Data for processing section start
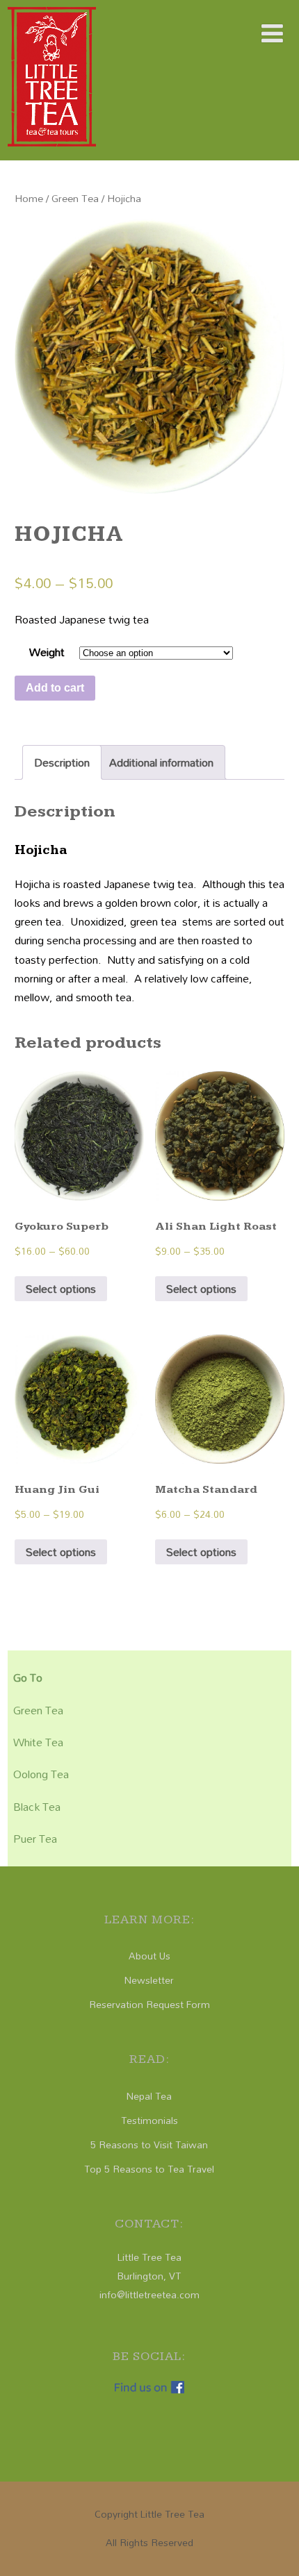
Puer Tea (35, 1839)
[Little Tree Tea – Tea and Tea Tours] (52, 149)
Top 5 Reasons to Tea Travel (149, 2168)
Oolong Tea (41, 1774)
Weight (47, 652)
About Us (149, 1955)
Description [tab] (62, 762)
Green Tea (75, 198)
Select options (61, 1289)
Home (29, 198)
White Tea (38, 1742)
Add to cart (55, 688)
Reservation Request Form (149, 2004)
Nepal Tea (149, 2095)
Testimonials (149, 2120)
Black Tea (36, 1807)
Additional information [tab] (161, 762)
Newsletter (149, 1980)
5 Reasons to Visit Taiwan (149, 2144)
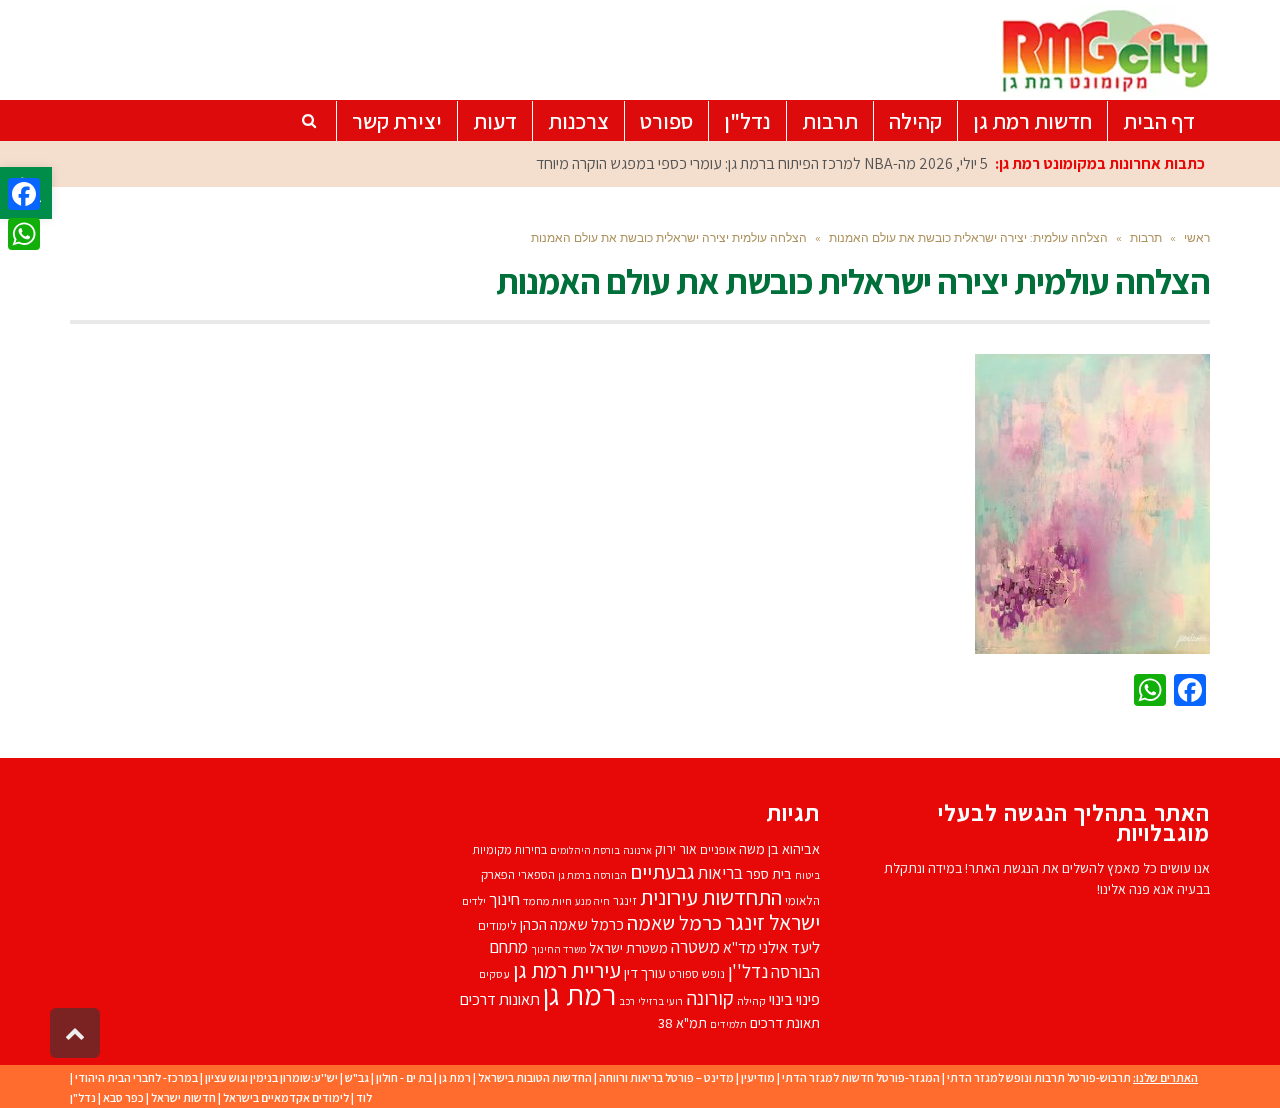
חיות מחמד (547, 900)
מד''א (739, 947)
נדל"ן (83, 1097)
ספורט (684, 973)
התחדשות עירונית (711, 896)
Data for processing section end
Data for processing section start
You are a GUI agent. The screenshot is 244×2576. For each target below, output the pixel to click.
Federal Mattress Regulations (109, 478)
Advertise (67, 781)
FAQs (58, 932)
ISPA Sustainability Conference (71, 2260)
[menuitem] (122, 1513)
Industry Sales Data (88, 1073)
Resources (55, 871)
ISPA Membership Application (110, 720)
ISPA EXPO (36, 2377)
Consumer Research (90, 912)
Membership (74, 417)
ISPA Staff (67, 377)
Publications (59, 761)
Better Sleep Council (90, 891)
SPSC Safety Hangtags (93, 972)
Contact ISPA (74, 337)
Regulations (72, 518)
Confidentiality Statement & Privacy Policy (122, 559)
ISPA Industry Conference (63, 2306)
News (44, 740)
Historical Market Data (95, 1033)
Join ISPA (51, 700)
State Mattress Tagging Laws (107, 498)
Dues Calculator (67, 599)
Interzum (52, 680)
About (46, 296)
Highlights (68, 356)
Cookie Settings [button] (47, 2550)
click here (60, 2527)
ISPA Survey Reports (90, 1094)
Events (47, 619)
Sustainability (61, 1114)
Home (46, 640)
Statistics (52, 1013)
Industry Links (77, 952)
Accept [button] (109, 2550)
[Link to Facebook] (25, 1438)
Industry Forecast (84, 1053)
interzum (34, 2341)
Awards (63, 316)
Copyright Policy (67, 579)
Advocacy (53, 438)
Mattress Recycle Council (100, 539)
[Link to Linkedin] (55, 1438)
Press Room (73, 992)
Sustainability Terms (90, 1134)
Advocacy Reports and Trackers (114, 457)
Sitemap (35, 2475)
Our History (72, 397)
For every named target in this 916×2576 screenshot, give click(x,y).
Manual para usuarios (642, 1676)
Data for processing section end
From the records above, quote word for word only the lines beginning at the line that has "Select options (61, 1289)" and stopping after the line that has "התחדשות עירונית (711, 896)". Omit the pictures.

Your solution
Select options (61, 1289)
Home (29, 198)
White Tea (38, 1742)
Add to cart (55, 688)
Reservation Request Form (149, 2004)
Nepal Tea (149, 2095)
Testimonials (149, 2120)
Black Tea (36, 1807)
Additional information [tab] (161, 762)
Newsletter (149, 1980)
5 Reasons to Visit Taiwan (149, 2144)
חיות מחמד (547, 900)
מד''א (739, 947)
נדל"ן (83, 1097)
ספורט (684, 973)
התחדשות עירונית (711, 896)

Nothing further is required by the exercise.